Generosity is stewardship that says, “God provided this, so I can use it for His purposes.”
And sometimes the most spiritual thing a Christian can do is to give, because giving breaks the spell money tries to cast over the heart.
B. Invest in a Treasure That Cannot Be Stolen
B. Invest in a Treasure That Cannot Be Stolen
Once your grip loosens on earth, your eyes can lift toward heaven.
“…provide yourselves bags which wax not old, a treasure in the heavens that faileth not.” (Luke 12:33)
Earthly treasure is fragile.
Moths eat.
Rust corrodes.
Thieves steal.
Markets change.
Health shifts.
Jobs disappear.
But Jesus says heaven’s treasure is secure.

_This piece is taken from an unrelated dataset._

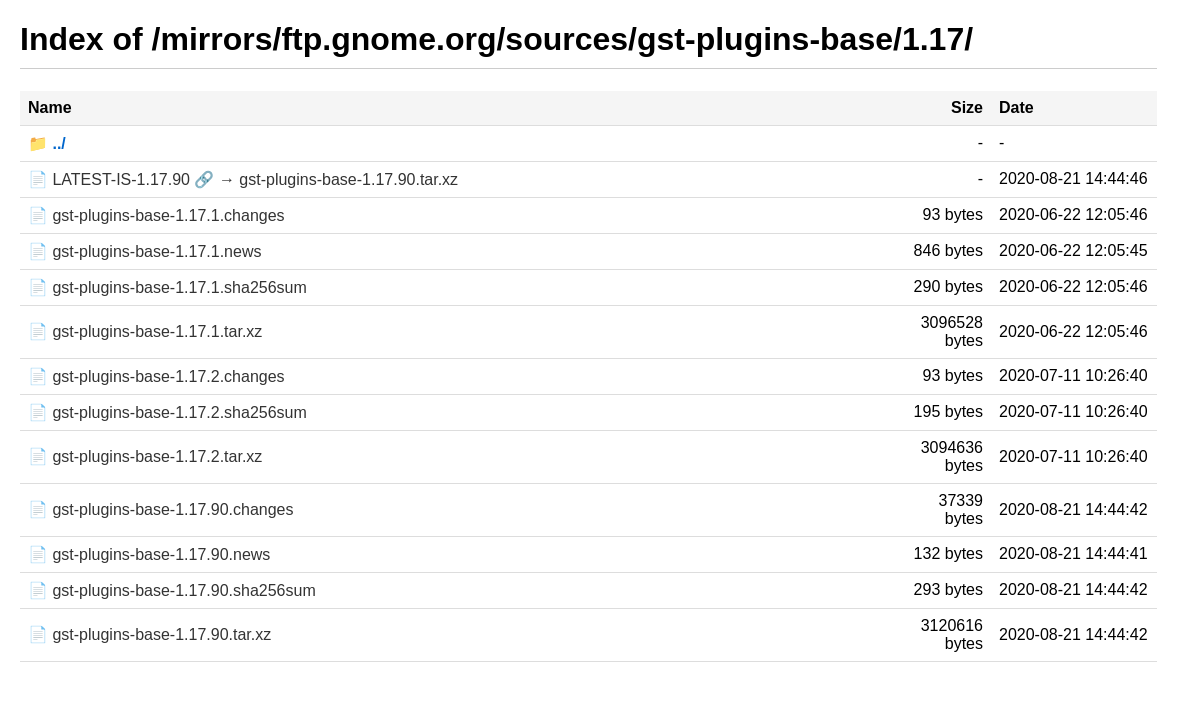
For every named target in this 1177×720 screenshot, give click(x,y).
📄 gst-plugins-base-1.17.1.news (144, 251)
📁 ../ (47, 143)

When you invest in what God loves, souls, truth, the gospel, the needy, the local church, eternal work, you are putting treasure where thieves cannot reach.
C. Follow Your Treasure to Your Heart
C. Follow Your Treasure to Your Heart
And Jesus ends by showing the root issue beneath every budgeting decision.

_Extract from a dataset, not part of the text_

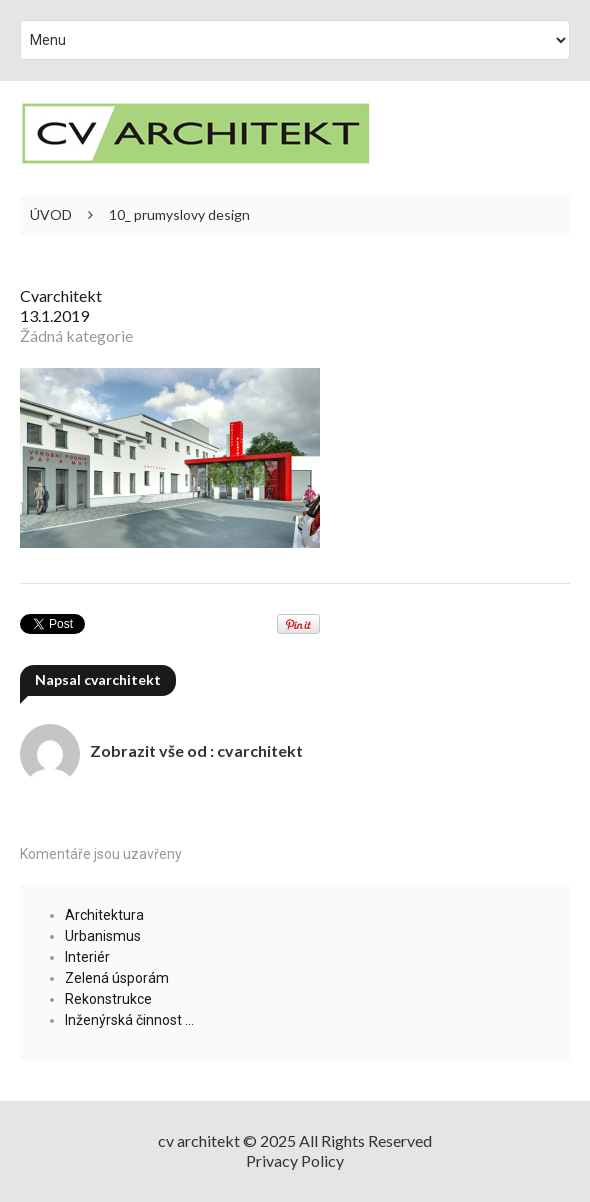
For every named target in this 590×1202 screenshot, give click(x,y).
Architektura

“For where your treasure is, there will your heart be also.” (Luke 12:34)
Your heart follows what you value.
If your treasure is comfort, your heart will cling to ease.
If your treasure is control, your heart will live tense and tight.
If your treasure is Christ and His kingdom, your heart will find rest and courage.
Stewardship is not first about giving more.
Stewardship is about loving rightly.
Because when the heart is right, the hands will follow.
Conclusion
Conclusion
I once watched a little boy at a Chuck E. Cheese clutching a fistful of tickets.
He had counted them over and over, like they were his life.
Then his dad knelt down and said, “Buddy, I’ve got more tickets than you can carry, and I’ve already paid for the games.”
The boy still stared at his tickets like they were his security.
So the dad gently pried those little fingers open, not to take joy away, but to give him something better.
He told him, “Let me hold them for you…my hands are bigger.”
That is what Jesus is doing in this passage.
He is not trying to rob you.
He is trying to rescue you.
He is prying open the clenched fist of worry.
He is calling you out of the orphan life and into the child’s peace.
He is saying, “You have a Father.”
He is saying, “Seek My kingdom.”
He is saying, “Trust Me enough to be generous.”
And He is asking the question every disciple must answer, not just tonight, but every day.
Where is your treasure.
Because your heart is already following it.
Some of us need to repent of worry, not just manage it.
Some of us need to confess that we have been seeking the wrong kingdom.
Some of us need to obey the Lord in generosity, not to earn favor, but because we already have a Father who delights to give the kingdom.
And some may need to come to Christ for the first time, because peace like this only belongs to those who can truly call God “Father.”
If the Lord has put His finger on your heart tonight, do not stiffen.
Open your hands.
Open your plans.
Open your heart.
And follow His steps into the freedom of trusting the Father.